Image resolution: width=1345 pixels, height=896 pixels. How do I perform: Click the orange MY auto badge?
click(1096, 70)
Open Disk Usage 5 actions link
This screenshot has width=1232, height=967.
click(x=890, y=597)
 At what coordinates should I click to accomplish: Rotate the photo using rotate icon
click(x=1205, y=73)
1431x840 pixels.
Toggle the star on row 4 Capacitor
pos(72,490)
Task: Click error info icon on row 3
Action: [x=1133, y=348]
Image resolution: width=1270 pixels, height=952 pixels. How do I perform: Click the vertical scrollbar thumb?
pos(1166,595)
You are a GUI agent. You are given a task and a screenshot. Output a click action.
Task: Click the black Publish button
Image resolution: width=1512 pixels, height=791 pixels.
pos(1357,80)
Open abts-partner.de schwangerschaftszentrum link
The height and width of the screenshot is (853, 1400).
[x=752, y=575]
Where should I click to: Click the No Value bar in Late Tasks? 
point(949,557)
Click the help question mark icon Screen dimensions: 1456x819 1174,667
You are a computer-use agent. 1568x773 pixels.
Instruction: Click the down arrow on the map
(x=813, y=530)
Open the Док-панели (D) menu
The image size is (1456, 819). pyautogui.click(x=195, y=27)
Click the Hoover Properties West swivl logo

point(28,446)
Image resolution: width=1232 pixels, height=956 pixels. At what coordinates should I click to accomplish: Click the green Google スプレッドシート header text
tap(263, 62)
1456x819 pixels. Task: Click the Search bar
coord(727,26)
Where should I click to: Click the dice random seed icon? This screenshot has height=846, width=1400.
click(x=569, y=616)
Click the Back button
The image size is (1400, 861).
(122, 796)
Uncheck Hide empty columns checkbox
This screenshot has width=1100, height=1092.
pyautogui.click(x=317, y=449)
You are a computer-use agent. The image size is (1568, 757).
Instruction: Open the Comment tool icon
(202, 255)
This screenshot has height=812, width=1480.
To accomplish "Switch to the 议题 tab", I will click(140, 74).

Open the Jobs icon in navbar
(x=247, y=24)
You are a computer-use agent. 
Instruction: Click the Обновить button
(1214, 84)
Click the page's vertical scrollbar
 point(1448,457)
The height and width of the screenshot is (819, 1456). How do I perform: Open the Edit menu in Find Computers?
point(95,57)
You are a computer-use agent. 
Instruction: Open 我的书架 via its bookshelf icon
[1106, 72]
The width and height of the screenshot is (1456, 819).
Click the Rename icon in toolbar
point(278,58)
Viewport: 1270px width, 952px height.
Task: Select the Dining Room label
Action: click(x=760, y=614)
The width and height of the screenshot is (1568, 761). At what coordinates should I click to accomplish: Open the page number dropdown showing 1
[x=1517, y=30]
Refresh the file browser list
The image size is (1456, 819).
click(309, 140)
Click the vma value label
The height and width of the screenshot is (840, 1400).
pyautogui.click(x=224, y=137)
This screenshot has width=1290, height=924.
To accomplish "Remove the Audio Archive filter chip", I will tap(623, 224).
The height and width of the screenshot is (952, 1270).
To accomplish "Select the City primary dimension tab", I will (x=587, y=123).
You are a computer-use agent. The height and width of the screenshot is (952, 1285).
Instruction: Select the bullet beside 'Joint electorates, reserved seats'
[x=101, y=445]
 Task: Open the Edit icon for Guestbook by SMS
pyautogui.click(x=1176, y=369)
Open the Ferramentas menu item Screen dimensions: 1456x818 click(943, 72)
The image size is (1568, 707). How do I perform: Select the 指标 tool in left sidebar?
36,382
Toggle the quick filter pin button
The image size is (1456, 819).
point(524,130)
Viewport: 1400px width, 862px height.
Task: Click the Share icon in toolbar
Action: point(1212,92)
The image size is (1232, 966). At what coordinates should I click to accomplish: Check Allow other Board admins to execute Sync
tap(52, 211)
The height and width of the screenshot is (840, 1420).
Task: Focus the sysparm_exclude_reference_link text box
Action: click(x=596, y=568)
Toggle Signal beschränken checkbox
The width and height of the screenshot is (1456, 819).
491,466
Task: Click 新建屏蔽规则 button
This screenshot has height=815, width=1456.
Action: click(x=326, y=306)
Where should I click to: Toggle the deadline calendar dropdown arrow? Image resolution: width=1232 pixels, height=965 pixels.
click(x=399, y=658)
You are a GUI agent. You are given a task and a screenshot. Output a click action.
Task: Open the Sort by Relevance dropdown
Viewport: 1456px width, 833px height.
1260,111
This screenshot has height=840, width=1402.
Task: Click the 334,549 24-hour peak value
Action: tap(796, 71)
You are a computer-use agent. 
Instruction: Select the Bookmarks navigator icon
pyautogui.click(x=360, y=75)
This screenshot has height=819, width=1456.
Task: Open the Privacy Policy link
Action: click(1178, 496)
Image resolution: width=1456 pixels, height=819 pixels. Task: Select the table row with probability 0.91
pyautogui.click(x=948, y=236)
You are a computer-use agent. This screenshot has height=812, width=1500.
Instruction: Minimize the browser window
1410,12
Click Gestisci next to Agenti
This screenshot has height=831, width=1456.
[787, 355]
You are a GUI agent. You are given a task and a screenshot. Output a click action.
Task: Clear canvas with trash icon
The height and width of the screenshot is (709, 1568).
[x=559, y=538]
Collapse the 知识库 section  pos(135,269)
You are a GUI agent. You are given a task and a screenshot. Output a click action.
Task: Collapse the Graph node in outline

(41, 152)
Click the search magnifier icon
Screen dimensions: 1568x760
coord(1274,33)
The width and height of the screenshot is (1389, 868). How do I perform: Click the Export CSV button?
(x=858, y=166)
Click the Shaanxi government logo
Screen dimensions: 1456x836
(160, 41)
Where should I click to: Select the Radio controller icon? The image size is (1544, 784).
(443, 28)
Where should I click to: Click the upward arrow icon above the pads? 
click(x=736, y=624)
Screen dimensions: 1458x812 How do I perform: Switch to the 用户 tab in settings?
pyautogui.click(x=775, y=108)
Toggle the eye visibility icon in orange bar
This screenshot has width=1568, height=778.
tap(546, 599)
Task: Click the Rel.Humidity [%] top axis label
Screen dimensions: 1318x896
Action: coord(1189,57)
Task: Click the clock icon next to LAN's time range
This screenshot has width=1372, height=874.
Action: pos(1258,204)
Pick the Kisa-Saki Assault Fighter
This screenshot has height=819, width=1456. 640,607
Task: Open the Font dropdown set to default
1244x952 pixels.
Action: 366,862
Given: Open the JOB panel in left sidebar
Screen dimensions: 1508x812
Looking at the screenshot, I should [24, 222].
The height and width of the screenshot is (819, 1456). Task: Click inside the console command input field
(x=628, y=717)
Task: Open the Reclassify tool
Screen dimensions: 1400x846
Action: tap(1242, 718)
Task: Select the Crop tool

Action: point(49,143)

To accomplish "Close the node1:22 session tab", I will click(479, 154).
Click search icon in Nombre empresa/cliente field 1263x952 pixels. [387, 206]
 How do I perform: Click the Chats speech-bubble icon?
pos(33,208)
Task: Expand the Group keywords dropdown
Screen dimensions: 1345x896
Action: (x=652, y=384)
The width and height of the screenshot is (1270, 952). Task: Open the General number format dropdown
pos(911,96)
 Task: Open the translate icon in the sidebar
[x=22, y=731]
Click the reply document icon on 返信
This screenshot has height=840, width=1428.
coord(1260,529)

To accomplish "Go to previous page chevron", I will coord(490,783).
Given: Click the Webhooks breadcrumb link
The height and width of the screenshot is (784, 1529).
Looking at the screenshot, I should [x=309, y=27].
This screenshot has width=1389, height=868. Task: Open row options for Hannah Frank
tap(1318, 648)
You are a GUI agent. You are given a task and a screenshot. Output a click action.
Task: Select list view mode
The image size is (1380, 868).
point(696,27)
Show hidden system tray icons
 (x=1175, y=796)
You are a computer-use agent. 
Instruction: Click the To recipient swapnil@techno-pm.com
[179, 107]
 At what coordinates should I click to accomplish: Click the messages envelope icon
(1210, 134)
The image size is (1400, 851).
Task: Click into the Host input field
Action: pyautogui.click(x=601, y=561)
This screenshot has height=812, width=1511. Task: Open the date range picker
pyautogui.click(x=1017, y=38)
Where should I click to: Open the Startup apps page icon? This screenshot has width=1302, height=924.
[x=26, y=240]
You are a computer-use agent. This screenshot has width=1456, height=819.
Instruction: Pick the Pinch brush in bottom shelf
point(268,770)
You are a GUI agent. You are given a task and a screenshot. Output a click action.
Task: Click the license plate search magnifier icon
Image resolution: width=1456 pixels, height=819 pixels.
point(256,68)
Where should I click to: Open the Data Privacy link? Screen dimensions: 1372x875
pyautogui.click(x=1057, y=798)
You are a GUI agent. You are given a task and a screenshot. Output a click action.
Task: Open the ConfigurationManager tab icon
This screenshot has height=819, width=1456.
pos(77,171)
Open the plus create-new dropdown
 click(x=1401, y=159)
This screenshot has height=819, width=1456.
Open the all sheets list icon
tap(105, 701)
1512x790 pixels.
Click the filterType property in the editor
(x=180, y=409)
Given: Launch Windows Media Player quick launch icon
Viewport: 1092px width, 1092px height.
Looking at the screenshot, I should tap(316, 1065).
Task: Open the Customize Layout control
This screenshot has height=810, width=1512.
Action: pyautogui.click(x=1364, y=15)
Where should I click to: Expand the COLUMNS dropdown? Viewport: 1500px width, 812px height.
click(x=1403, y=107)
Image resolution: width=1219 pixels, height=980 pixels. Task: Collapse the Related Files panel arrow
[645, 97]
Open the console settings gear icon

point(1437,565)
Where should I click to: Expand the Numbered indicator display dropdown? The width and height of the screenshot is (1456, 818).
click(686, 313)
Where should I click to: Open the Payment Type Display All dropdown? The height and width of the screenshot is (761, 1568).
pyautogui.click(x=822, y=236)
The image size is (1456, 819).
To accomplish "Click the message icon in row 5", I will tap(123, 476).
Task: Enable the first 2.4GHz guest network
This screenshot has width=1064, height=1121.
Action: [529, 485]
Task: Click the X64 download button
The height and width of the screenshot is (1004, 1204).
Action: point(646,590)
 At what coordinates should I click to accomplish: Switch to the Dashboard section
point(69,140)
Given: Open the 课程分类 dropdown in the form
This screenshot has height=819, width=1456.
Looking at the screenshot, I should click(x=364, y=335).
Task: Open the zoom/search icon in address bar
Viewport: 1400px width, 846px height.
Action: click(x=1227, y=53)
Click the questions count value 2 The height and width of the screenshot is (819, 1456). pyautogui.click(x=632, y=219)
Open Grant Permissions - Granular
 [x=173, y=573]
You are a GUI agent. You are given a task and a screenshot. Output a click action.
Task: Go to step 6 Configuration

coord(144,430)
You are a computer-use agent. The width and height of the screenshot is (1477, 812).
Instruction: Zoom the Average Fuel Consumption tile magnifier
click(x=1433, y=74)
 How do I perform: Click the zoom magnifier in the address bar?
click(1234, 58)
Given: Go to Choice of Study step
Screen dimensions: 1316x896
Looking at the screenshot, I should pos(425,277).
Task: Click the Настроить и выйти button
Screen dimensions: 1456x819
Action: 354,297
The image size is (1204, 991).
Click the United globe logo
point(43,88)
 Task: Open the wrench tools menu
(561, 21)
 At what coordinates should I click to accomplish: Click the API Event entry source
+ + + + +
ACTIVITY:
The expected answer is a copy of each line in the listing above that contains "checkbox".

SOLUTION TO THIS TASK:
Uncheck Hide empty columns checkbox
Toggle Signal beschränken checkbox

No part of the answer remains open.